Transformation of tobacco plants for single-chain antibody expression via apoplastic and symplasmic routes, and analysis of their susceptibility to stolbur phytoplasma infection

Abstract

Phytoplasmas are sieve tube restricted, wall-less phytopathogenic bacteria belonging to the class Mollicutes that have resisted cultivation. In previous studies we have shown that single-chain Fv antibodies (scFv) directed against an immunodominant membrane protein of the culturable plant pathogenic mollicute Spiroplasma citri inhibit its growth in vitro. Based on these observations, we considered a plantibody-based strategy for controlling phytoplasmas in plants.
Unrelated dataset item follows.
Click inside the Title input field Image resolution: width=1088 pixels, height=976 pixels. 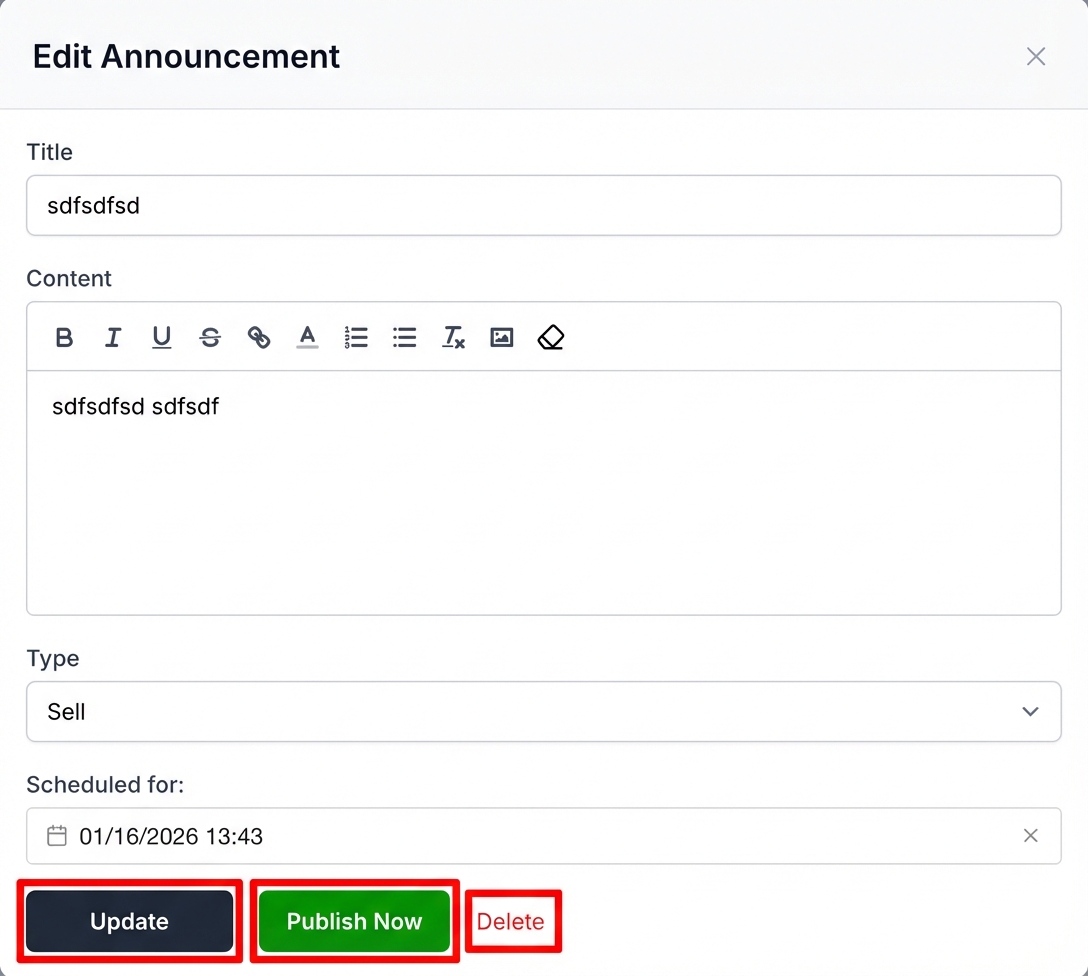pyautogui.click(x=543, y=205)
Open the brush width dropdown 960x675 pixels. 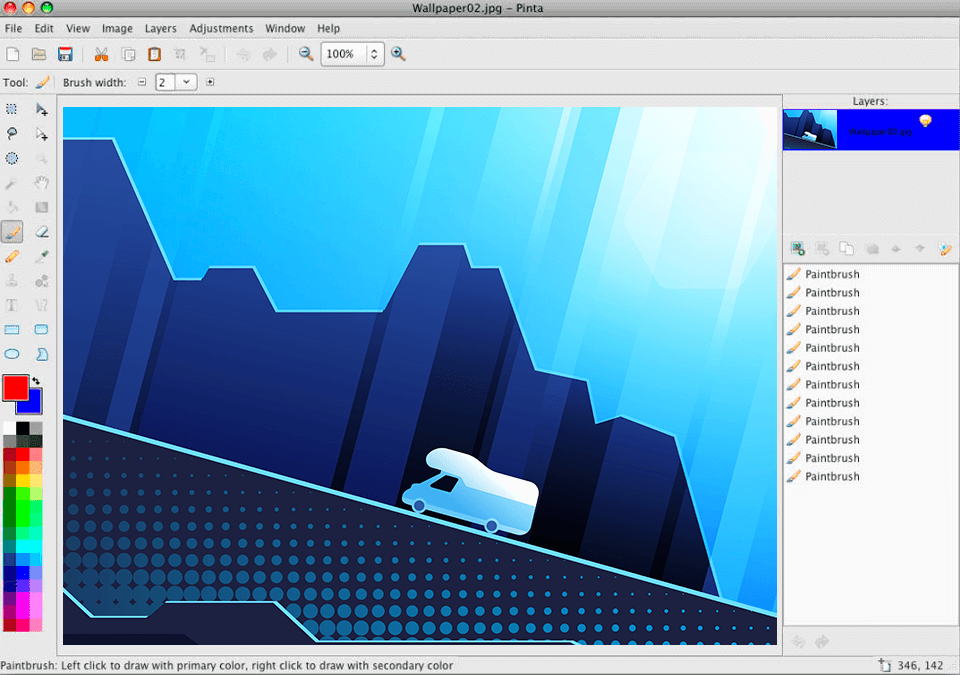[186, 82]
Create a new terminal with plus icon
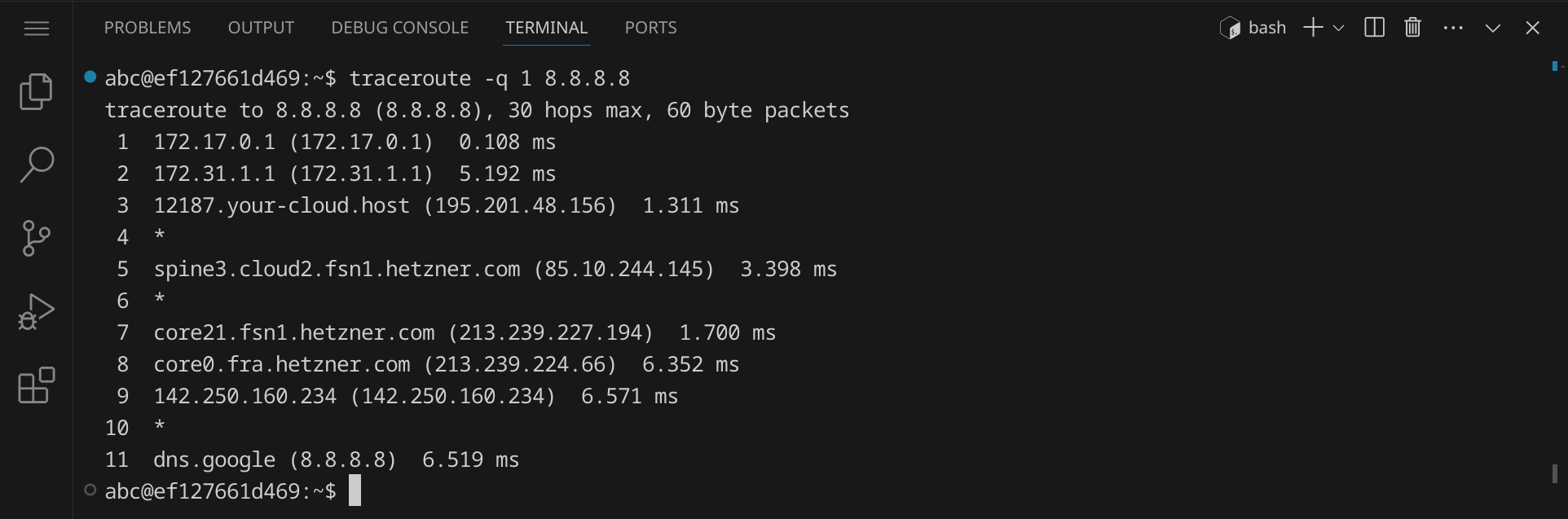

Different genetic constructs, in which the anti-stolbur phytoplasma scFv 2A10 gene was placed either under the control of the constitutive CaMV 35S or the phloem-specific rice sucrose synthase (RSs1) promoters, were engineered for expressing antibodies in tobacco plants via the apoplastic (signal peptide) or the symplasmic (no signal peptide) route. Transformed plants were analyzed for scFv 2A10 protein expression and for their resistance to the stolbur disease both in greenhouse and field experiments. This is the first time that a plantibody strategy for pathogen resistance has been evaluated in field experiments. In the transformed plants, the apoplast-targeted scFv was functional and was produced at an average of 0.04% of soluble proteins. When the stolbur phytoplasma was graft-transmitted to tobacco plants producing secreted scFv, a short delay in symptom appearance and phytoplasma multiplication (2-weeks at maximum) was observed, together with a slight reduction in symptom severity. However, no significant resistance was observed when the phytoplasma was transmitted by its insect vector. When the single-chain molecule was targeted to the cytoplasm, the transcripts were detected with both promoters but the scFv 2A10 protein could not be detected, and the plants did not show any resistance to the disease.